Photo: Absolute You
Thailand boutique fitness brand Absolute You recently opened its flagship studio in Orchard (Peranakan Place to be exact), offering reformer pilates, rhythm cycling and yoga. While we’ll always be fans of spin and yoga, what caught our eye was its pilates reformer classes. The 20 machines enhance the pilates experience by leveling up resistance, allowing users to target specific areas such as the abdomen, arms, butt, and thighs. As if performing planks was not tough enough on its own, try doing it on the reformer. Of course, the results are well worth the effort.
In time with newcomers Absolute You and wellness hub Core Collective opening doors (both have the machines), we speak to Claudel Kuek, founder and CEO of Powermoves Pilates in the Park to find out what reformer exercises you can do to tone up and grow stronger faster than when practicing pilates on the mat. Safety first: If you’re new to the reformer, be sure to have a qualified instructor guide you through manoeuvring those straps, springs and pulleys.
The fitness goal is to do these moves on the pilates reformer three or four times a week in any order – and without resting in between. Remember to do these exercises slowly and in a controlled manner.
1. Work your abdominals with “the hundred”

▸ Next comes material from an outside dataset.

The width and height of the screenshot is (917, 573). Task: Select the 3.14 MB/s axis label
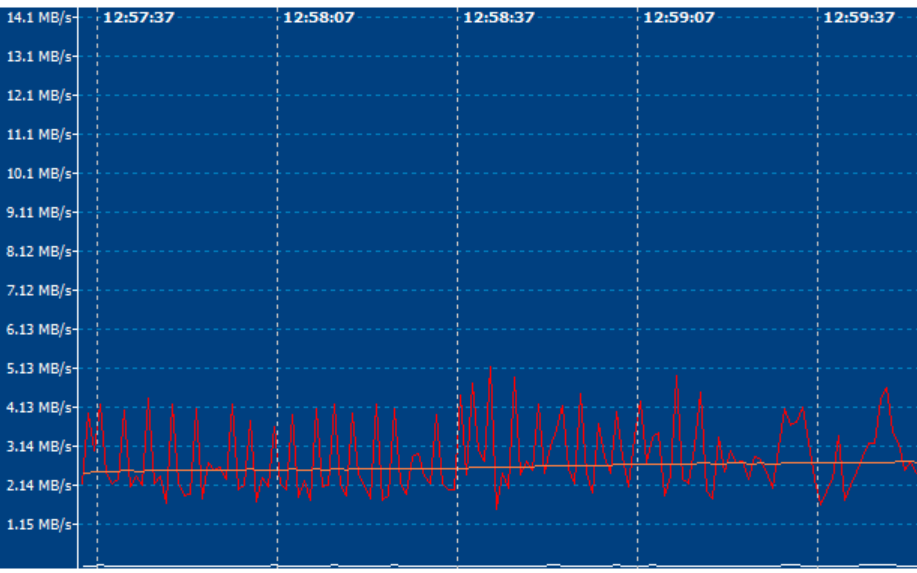(39, 446)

Lie on back with knees bent at 90 degrees, shins parallel to floor. Place hands in straps and extend arms upwards, perpendicular to body [shown]. Inhale to begin. Upon exhaling, lift head and chest by using abdominal muscles as you curl upper spine. Extend arms past buttocks as you straighten legs at 45-degree angle. Keep neck and shoulders relaxed [shown]. In this position, take in and release five short breaths, gently pulsing arms up and down with each breath. Do 10 reps.
2. Tone shoulders and pectorals with “hug a tree”

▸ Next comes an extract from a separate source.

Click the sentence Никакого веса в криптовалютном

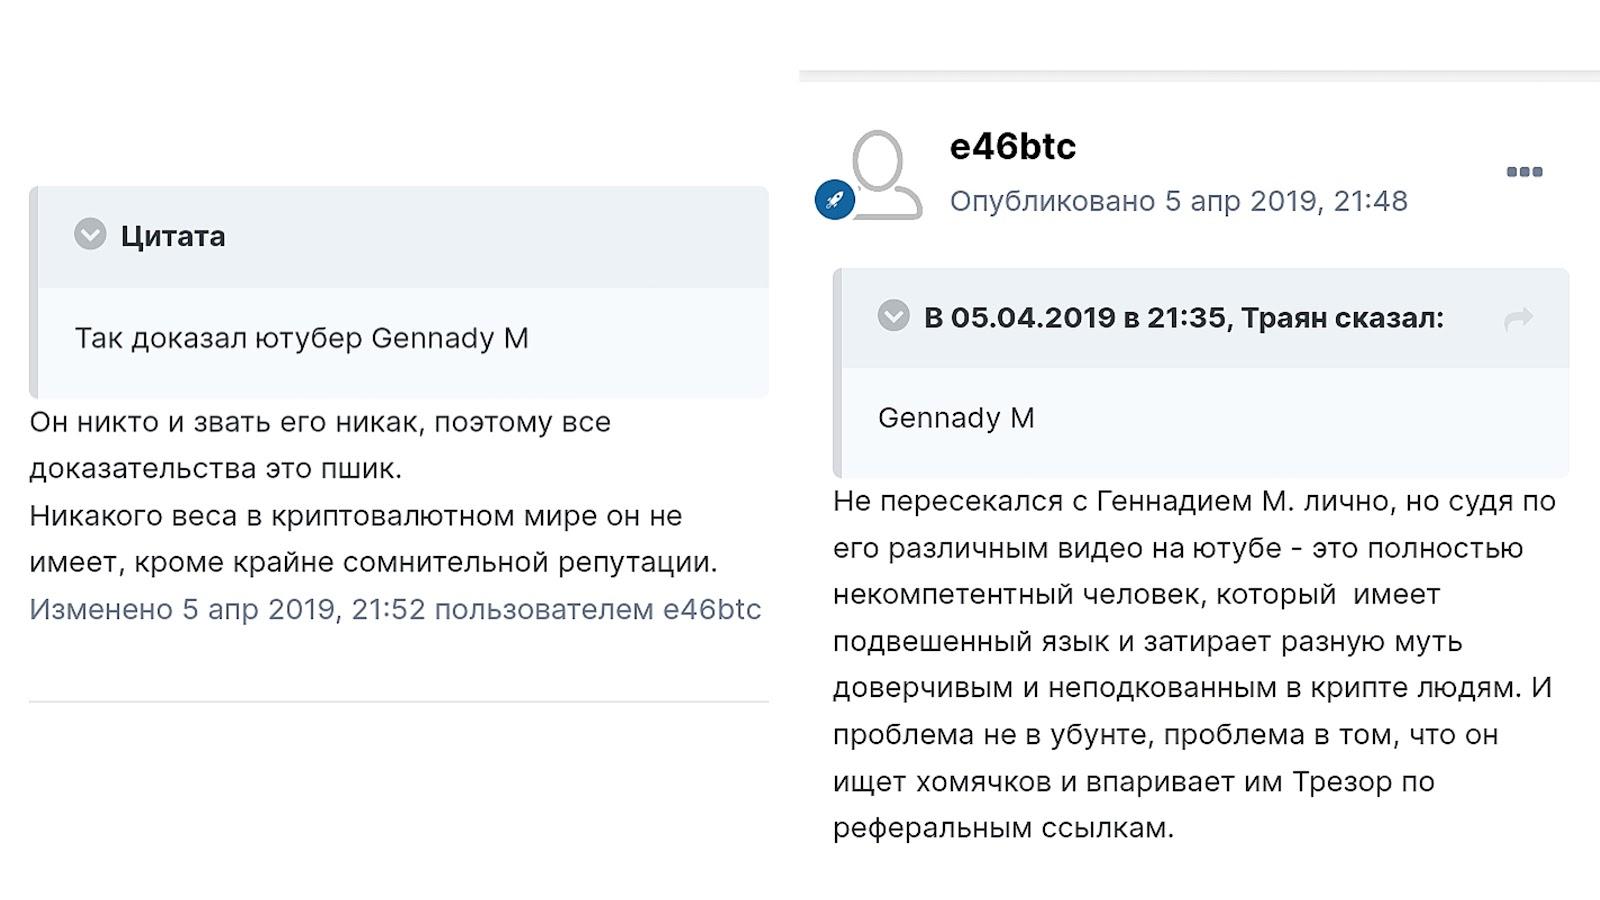coord(373,539)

Sit cross-legged on reformer carriage with back against shoulder rests. Place hands in straps and extend arms out to sides at shoulder level, keeping elbows straight but not locked [shown]. Inhale to begin. Upon exhaling, draw arms towards each other till parallel [shown]. Inhale and draw arms away from each other, with elbows slightly bent and core tightened. Keep neck and shoulders relaxed, and body upright. Do eight to 10 reps.
3. Strengthen Abdominals and the lower back by planking
Get into plank position with toes on platform and hands on shoulder rests. Forearms should be parallel to each other and shoulders directly over wrists. Tighten core and extend spine, keeping shoulders relaxed and head in neutral position [shown]. Hold for 30 seconds while taking deep breaths. The carriage should not move during this time. Do two or three reps.
4. Work your glutes and quads with “single leg skating”
Inhale and stand on platform of reformer with left foot. Place right foot on front edge of carriage. Shift weight to left foot and squat deeply, placing hands on hips [shown]. Upon exhaling, straighten right leg by pushing carriage away. Keep left leg stable, body upright and tail bone tucked in [shown]. Inhale and return to starting position. Do eight to 10 reps; switch sides to complete set.